• _WHAT IS BEING ASKED_
Please return all of the data exactly as written.

• _DATA PROVIDED_
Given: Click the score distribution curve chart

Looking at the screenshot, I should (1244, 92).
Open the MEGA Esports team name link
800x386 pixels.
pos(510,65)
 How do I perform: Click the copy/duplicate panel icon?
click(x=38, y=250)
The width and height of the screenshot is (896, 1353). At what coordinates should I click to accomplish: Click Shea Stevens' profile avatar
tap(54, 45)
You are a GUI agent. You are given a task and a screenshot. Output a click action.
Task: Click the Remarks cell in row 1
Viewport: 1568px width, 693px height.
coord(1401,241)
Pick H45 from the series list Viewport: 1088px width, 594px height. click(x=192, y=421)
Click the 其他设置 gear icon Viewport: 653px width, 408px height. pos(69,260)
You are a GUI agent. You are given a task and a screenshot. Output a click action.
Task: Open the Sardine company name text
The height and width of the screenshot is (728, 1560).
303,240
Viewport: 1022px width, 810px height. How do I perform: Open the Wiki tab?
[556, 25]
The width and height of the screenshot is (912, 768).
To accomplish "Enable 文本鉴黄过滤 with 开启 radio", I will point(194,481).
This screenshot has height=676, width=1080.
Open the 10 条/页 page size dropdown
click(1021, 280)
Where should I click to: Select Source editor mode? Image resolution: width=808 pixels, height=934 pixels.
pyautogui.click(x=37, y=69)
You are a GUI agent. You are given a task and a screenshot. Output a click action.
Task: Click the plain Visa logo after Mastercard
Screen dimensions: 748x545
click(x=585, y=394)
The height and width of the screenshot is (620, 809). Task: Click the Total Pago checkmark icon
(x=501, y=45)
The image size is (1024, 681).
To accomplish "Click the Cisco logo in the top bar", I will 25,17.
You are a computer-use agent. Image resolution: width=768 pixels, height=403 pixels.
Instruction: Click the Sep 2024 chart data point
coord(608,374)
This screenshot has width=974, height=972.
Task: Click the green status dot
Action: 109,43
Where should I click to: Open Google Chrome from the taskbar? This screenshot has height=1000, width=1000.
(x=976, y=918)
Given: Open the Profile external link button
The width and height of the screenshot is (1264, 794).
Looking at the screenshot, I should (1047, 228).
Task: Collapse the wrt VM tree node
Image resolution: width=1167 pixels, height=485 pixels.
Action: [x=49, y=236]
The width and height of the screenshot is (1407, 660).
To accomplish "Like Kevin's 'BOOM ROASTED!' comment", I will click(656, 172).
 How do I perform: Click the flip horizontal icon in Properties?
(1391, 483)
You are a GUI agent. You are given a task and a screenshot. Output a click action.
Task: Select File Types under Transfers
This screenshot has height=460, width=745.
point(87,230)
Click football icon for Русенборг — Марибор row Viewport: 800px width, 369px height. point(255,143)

• _COMPLETED TASK_
Given: Click the score distribution curve chart

Looking at the screenshot, I should (1244, 92).
Open the MEGA Esports team name link
800x386 pixels.
pos(510,65)
 How do I perform: Click the copy/duplicate panel icon?
click(x=38, y=250)
The width and height of the screenshot is (896, 1353). At what coordinates should I click to accomplish: Click Shea Stevens' profile avatar
tap(54, 45)
You are a GUI agent. You are given a task and a screenshot. Output a click action.
Task: Click the Remarks cell in row 1
Viewport: 1568px width, 693px height.
coord(1401,241)
Pick H45 from the series list Viewport: 1088px width, 594px height. click(x=192, y=421)
Click the 其他设置 gear icon Viewport: 653px width, 408px height. pos(69,260)
You are a GUI agent. You are given a task and a screenshot. Output a click action.
Task: Open the Sardine company name text
The height and width of the screenshot is (728, 1560).
303,240
Viewport: 1022px width, 810px height. How do I perform: Open the Wiki tab?
[556, 25]
The width and height of the screenshot is (912, 768).
To accomplish "Enable 文本鉴黄过滤 with 开启 radio", I will point(194,481).
This screenshot has height=676, width=1080.
Open the 10 条/页 page size dropdown
click(1021, 280)
Where should I click to: Select Source editor mode? Image resolution: width=808 pixels, height=934 pixels.
pyautogui.click(x=37, y=69)
You are a GUI agent. You are given a task and a screenshot. Output a click action.
Task: Click the plain Visa logo after Mastercard
Screen dimensions: 748x545
click(x=585, y=394)
The height and width of the screenshot is (620, 809). Task: Click the Total Pago checkmark icon
(x=501, y=45)
The image size is (1024, 681).
To accomplish "Click the Cisco logo in the top bar", I will 25,17.
You are a computer-use agent. Image resolution: width=768 pixels, height=403 pixels.
Instruction: Click the Sep 2024 chart data point
coord(608,374)
This screenshot has width=974, height=972.
Task: Click the green status dot
Action: 109,43
Where should I click to: Open Google Chrome from the taskbar? This screenshot has height=1000, width=1000.
(x=976, y=918)
Given: Open the Profile external link button
The width and height of the screenshot is (1264, 794).
Looking at the screenshot, I should (1047, 228).
Task: Collapse the wrt VM tree node
Image resolution: width=1167 pixels, height=485 pixels.
Action: [x=49, y=236]
The width and height of the screenshot is (1407, 660).
To accomplish "Like Kevin's 'BOOM ROASTED!' comment", I will click(656, 172).
 How do I perform: Click the flip horizontal icon in Properties?
(1391, 483)
You are a GUI agent. You are given a task and a screenshot. Output a click action.
Task: Select File Types under Transfers
This screenshot has height=460, width=745.
point(87,230)
Click football icon for Русенборг — Марибор row Viewport: 800px width, 369px height. point(255,143)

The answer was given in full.